Four Years Later We Are Still the Same

Dana C. Jones
3 min readJan 31, 2021


Photo by Ian Hutchinson on Unsplash

I was 19 years-old when Trump was elected President of the United States. I was writing at my first publication — The Cougar — for the opinion section and wrote a piece on my thoughts of the results. Looking back 71 articles and four years later, I’m laughing at myself.

The optimism that I had was cute. The journalistic cynicism hadn’t hit yet, I couldn’t drink, and wasn’t reading, writing, and thinking as much.

That article was filled with hope toward a person that had not earned it and showed no intention of delivering.

The 2016 election was the first time I was able to participate in a national election. Not only was this my first time being a politically active citizen, but it also happened to be a larger political time in America that will cast — and continue to cast — reverberations through the entire country.

My entire life I have been told to believe the lie of America. I believed that we were always striving to be what we say we are. I believed that racism was fringe. I believed that collectively we would do the right thing always.

All of that was a lie; And I got to see it in real time on November 3, 2016.

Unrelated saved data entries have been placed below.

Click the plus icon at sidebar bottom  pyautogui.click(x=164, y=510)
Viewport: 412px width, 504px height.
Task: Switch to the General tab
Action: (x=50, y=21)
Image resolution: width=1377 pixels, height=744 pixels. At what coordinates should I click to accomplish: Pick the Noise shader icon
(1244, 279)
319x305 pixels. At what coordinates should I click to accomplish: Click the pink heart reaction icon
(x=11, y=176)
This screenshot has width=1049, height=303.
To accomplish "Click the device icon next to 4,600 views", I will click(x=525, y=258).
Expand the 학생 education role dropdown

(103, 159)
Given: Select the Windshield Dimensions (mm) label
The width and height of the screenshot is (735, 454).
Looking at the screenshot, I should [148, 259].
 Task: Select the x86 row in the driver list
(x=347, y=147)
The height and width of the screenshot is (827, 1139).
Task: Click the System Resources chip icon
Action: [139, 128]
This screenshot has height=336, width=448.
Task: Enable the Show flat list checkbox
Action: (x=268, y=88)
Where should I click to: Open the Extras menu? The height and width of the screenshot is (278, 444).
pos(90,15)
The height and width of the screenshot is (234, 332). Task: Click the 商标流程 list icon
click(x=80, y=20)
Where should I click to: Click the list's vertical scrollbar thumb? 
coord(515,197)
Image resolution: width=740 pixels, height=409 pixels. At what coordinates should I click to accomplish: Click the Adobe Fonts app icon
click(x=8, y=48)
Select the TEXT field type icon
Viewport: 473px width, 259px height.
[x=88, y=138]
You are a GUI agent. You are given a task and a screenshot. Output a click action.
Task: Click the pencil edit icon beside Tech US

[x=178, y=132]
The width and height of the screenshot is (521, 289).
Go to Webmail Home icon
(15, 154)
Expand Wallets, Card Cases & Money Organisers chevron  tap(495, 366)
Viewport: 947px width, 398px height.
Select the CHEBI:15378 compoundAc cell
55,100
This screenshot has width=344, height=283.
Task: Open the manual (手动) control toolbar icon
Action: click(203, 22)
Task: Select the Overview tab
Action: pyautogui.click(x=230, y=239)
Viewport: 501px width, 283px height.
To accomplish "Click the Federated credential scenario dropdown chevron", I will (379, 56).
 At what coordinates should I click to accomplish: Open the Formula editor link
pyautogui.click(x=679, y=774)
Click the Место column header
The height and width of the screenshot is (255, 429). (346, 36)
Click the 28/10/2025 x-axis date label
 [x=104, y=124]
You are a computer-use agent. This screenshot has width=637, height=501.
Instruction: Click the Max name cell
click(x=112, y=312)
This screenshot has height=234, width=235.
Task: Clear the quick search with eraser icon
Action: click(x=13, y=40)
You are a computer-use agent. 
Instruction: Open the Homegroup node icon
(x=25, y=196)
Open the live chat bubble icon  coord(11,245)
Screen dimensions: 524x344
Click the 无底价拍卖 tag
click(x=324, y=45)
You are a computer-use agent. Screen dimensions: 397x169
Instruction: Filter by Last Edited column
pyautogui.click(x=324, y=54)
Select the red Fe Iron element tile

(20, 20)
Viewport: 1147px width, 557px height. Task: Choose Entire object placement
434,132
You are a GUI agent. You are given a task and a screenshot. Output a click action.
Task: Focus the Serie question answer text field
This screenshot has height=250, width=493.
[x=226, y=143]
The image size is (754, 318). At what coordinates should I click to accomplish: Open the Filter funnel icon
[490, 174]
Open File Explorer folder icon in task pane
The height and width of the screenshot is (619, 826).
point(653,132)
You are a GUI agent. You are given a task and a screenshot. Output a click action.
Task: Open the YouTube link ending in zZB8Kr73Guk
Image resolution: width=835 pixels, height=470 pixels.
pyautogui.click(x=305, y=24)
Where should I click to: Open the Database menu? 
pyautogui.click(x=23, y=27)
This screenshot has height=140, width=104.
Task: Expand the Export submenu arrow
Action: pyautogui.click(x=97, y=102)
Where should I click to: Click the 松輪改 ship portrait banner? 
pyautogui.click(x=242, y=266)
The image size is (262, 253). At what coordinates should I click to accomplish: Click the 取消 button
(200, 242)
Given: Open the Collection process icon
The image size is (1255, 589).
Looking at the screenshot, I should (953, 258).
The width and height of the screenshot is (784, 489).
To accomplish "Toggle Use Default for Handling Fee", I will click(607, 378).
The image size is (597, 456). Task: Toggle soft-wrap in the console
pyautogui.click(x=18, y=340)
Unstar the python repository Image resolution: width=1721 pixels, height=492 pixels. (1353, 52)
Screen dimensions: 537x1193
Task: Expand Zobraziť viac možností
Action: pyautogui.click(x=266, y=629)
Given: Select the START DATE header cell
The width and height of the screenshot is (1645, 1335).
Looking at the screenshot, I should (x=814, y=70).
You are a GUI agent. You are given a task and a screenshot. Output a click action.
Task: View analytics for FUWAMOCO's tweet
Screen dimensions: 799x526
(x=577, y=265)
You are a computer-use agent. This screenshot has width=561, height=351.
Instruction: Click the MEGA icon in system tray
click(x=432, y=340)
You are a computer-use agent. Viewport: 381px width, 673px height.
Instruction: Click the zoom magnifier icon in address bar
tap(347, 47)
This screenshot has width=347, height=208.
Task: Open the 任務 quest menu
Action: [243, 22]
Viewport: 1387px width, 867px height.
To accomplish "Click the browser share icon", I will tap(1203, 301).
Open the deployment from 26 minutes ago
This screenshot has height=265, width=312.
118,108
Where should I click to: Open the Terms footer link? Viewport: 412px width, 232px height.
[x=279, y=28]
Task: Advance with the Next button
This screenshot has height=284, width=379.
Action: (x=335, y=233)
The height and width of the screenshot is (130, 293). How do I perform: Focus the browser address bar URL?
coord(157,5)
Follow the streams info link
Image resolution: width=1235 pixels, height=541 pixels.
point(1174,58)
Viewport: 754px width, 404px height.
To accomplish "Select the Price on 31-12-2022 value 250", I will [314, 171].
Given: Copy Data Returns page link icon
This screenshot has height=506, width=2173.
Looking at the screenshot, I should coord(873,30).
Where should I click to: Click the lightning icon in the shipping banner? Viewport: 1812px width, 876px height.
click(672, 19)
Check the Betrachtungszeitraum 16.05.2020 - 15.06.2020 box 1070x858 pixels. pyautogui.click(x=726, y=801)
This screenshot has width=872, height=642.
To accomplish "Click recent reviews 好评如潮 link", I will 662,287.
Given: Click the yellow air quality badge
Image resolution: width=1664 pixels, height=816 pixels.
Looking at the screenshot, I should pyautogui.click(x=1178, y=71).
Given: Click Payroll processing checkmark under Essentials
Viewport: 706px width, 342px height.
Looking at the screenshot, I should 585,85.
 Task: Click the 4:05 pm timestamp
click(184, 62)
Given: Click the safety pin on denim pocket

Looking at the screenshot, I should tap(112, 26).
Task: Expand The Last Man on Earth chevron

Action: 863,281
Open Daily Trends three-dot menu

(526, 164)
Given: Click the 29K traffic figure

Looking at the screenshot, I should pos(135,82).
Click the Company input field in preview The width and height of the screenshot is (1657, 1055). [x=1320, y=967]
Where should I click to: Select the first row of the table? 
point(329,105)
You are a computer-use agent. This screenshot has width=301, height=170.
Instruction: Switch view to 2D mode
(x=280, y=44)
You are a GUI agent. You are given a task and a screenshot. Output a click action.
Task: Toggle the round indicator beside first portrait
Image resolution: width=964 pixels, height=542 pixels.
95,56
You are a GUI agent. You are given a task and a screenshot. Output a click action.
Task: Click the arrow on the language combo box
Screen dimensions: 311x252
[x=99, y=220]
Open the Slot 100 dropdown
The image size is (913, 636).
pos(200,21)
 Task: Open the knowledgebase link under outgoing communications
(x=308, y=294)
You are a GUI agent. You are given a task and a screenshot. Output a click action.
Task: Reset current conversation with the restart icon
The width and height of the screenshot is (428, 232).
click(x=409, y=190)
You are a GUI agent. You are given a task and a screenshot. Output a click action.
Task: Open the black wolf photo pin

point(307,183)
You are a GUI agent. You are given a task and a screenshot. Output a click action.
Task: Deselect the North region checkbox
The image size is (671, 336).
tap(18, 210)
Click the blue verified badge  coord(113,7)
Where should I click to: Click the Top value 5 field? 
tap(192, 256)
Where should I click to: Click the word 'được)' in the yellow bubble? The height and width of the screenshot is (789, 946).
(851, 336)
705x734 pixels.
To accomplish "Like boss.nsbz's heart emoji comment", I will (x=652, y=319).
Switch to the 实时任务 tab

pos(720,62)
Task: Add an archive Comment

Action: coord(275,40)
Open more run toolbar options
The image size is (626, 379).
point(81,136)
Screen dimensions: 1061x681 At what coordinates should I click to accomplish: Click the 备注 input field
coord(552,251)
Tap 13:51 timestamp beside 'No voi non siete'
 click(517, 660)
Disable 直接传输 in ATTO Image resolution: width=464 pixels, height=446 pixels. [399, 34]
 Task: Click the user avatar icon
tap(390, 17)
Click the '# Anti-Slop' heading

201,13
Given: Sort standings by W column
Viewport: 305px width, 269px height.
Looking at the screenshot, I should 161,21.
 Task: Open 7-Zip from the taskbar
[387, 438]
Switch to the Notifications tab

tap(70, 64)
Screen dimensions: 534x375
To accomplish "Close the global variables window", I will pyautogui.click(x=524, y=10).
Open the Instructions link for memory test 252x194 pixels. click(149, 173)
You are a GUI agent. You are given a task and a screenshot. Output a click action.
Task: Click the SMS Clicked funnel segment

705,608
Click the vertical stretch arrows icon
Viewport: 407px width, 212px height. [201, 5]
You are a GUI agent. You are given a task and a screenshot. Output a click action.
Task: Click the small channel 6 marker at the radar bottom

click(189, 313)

Now here we are, a week after the inauguration of President Biden. I’m seeing people say it’s a return to normalcy. The media isn’t in a frenzy anymore and they don’t know what to do with themselves as a result of it. However, this normalcy is again, a lie.

Trump still happened and we must not pretend that he didn’t, in the same way we pretended that that we lived in a post-racial society after President Obama. The attacks on the disenfranchised from embolden white supremacist by the presidency happened and will continue to happen. And just because another body inhabits the White House does not mean that the events of the past four years are a footnote.

The people that committed these transgressions cannot hide back into their holes. They have shown their selves and no amount of sympathy or repentance can take back or forgive these acts.

The mobilization of people that we have seen especially this past summer, the type of organization that we have seen around elections, and the accountability to political powers must continue.

If you subscribe to the idea of normalcy, what was is that you willingly overlooked before Trump that you considered normal? Was it racist policy, was it the upholding of the status quo that excluded black and brown people, was it the casual sexism that we engaged with?

Nothing that infringes on the decent humanity of people is normal. The want to live a normal life should not be impeded by the state that is sworn to serve its people.

With Biden now in the White House, do I think he will be comparatively better than Trump, sure. But I now know to not count on the elected to raise up the people when the state that they work for is designed to keep them down. I now know that the system isn’t bad, it’s broken. And the government will be changed forever and the people that will bear most of the burden will be the ones that always have.